So far, no one talked about the rights of men
Aakash Ahuja from Hindu College says that now the fight is about bringing men at par with women in this respect. “There are talks of feminism and women’s rights, but no one talks about the rights of men. There is definitely a stigma attached to male sexual harassment because society cannot imagine a man being harassed. Their masochism is associated with the society’s perception that nothing can happen to a man. This is one of the biggest reasons why men do not report such incidents.”

Sarabjot Singh, a student of SGTB Khalsa College, says that people should see the guideline as not in favour of a particular gender. “We should not differentiate between the two genders in this case. People think that men cannot be harassed – if you are being harassed then you are not a man. Even if one male student out of 10 complains after this regulation, I think it is a great step.”

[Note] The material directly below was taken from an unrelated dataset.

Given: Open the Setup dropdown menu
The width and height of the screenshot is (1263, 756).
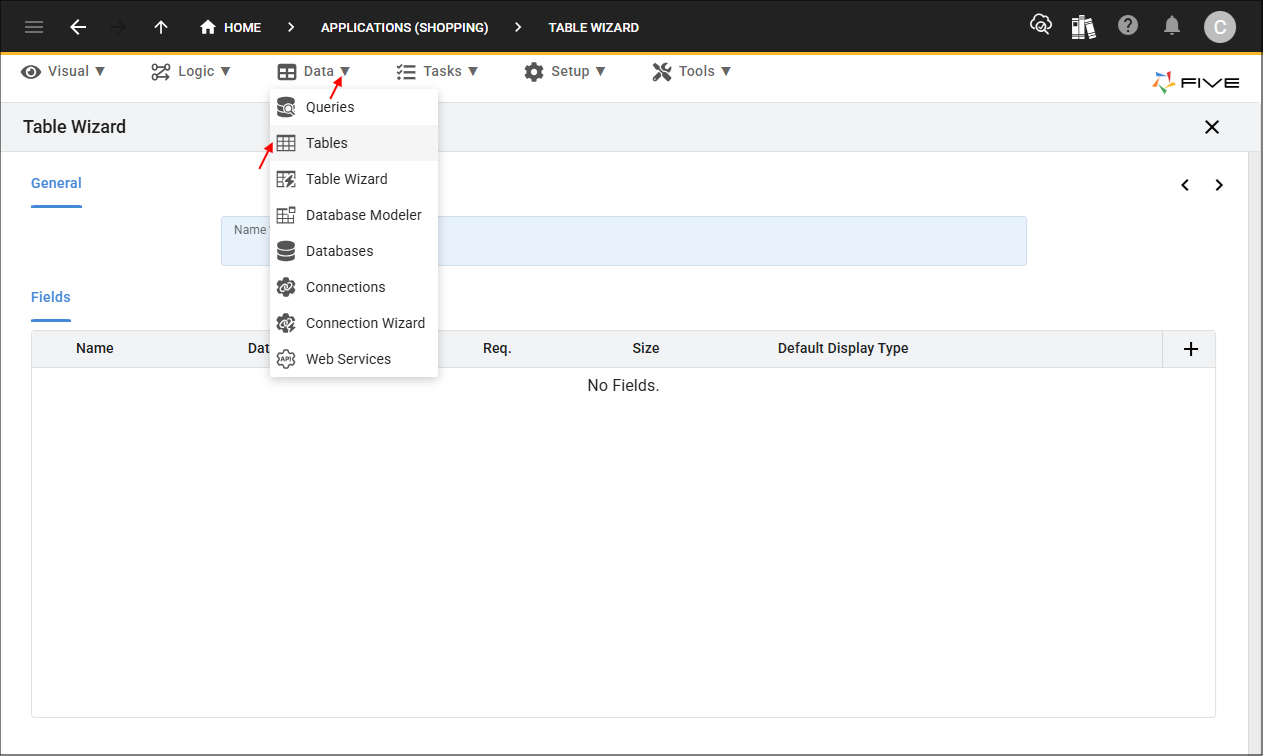Looking at the screenshot, I should (x=565, y=71).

‘Men have an additional stigma attached to sexual harassment’
Nandita Narain, president, DUTA, and former member of the council for setting up the Gender Neutral Policy in DU explains, “There were a lot of cases in the University that were reported, and after the 1997 Vishakha judgement, (guidelines dealing with sexual harassment at the workplace), a movement was started. According to that, every institution was asked to set up a policy looking at the sexual harassment cases, so a Gender Neutral Policy was set up under the new ordinance XV-D in Delhi University. It also had representatives from students and teachers who recognized that men can also be sexually harassed. But this was abolished in 2014 with the Sexual Harassment of Women at Workplace (Prevention, Prohibition and Redressal) Act. The law is very sketchy and has no student representative,” she shares.

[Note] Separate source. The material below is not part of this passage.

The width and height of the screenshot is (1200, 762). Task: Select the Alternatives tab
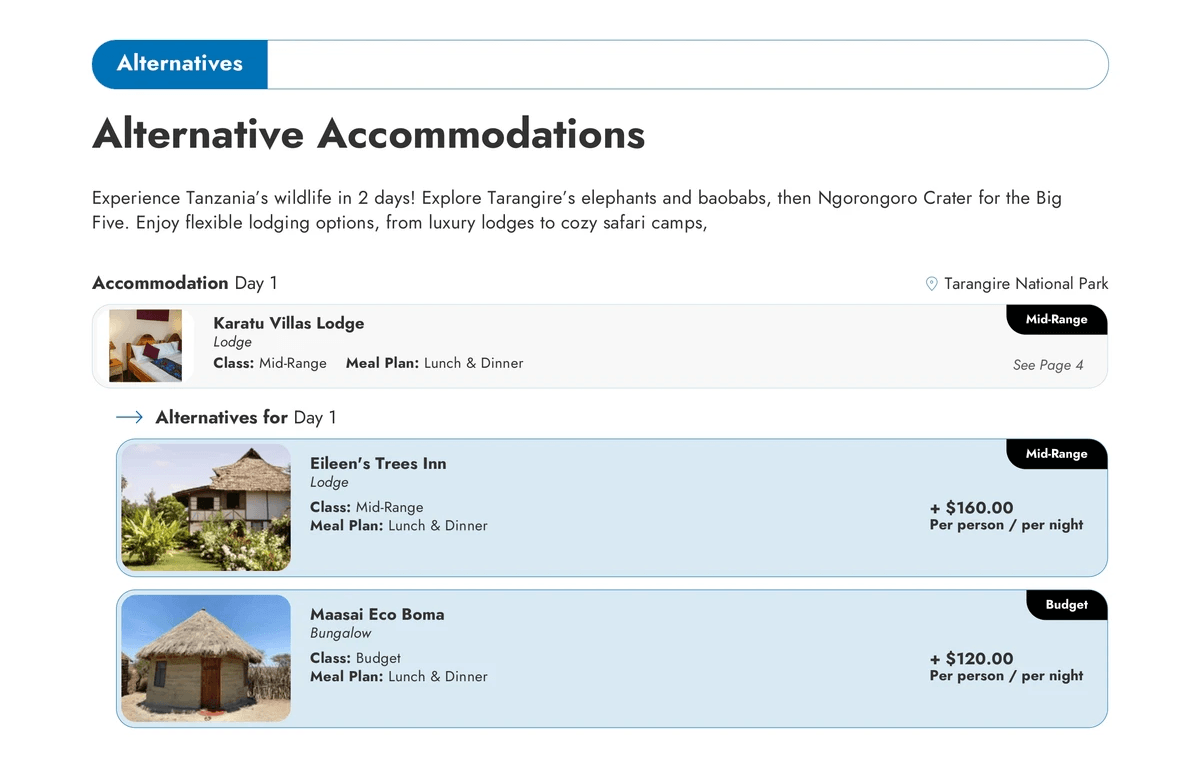[180, 64]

But she says the new guideline comes as a positive step which will help male students. She, however, adds, “Men coming out and talking about harassment has an additional stigma attached to it. It is like a loss of masochism for them. It is a result of societal conditioning.”

‘They should be given the confidence that they will not be victimized anymore’
Students also tell us that the authorities should treat a complainant in such a way that he should not be afraid to face any societal bias or pressure if he files a complaint. “If we wish to make this guideline work, then the identity of the person should remain anonymous. Or else they will face biased treatment,” says Jayant Rao from Hindu College. Sidharth from Ramjas College adds, “I don’t think it is more about masculinity, it is about losing self-respect. You lose respect in the eyes of society when you are harassed; this is the reason why one should be given the confidence that they will not face more discrimination after filing a complaint.”

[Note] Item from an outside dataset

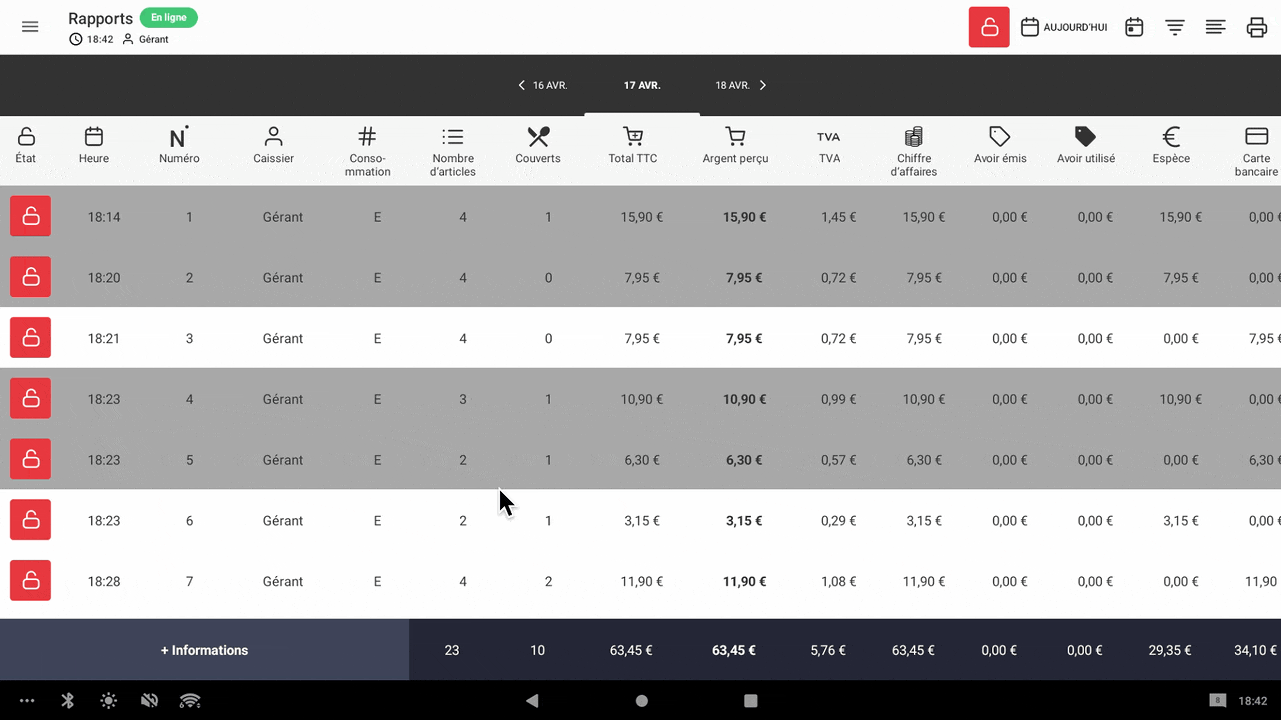Screen dimensions: 1281x720
Task: Go to previous day with left chevron
Action: [x=521, y=86]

Nandita Narain also suggests, “People want a safe mechanism where they are at least given the confidence that their identity will be kept a secret. The students should be given the confidence that they will not be victimized anymore once they lodge a complaint.”

Cases of male victims are less reported

Some students tell us that they have rarely come across an incident in their college where a male student was the victim of harassment. Jayant Rao of Hindu College says, “There are only a few cases that are reported and talked about, maybe because nobody is reacting to these cases. In our society, men hardly talk about sexual harassment – I think this is how we are brought up.” Aakash Ahuja agrees and says, “Maybe we don’t know about them because they are not being reported. Men are as afraid as anybody else, so they are apprehensive about talking about it.”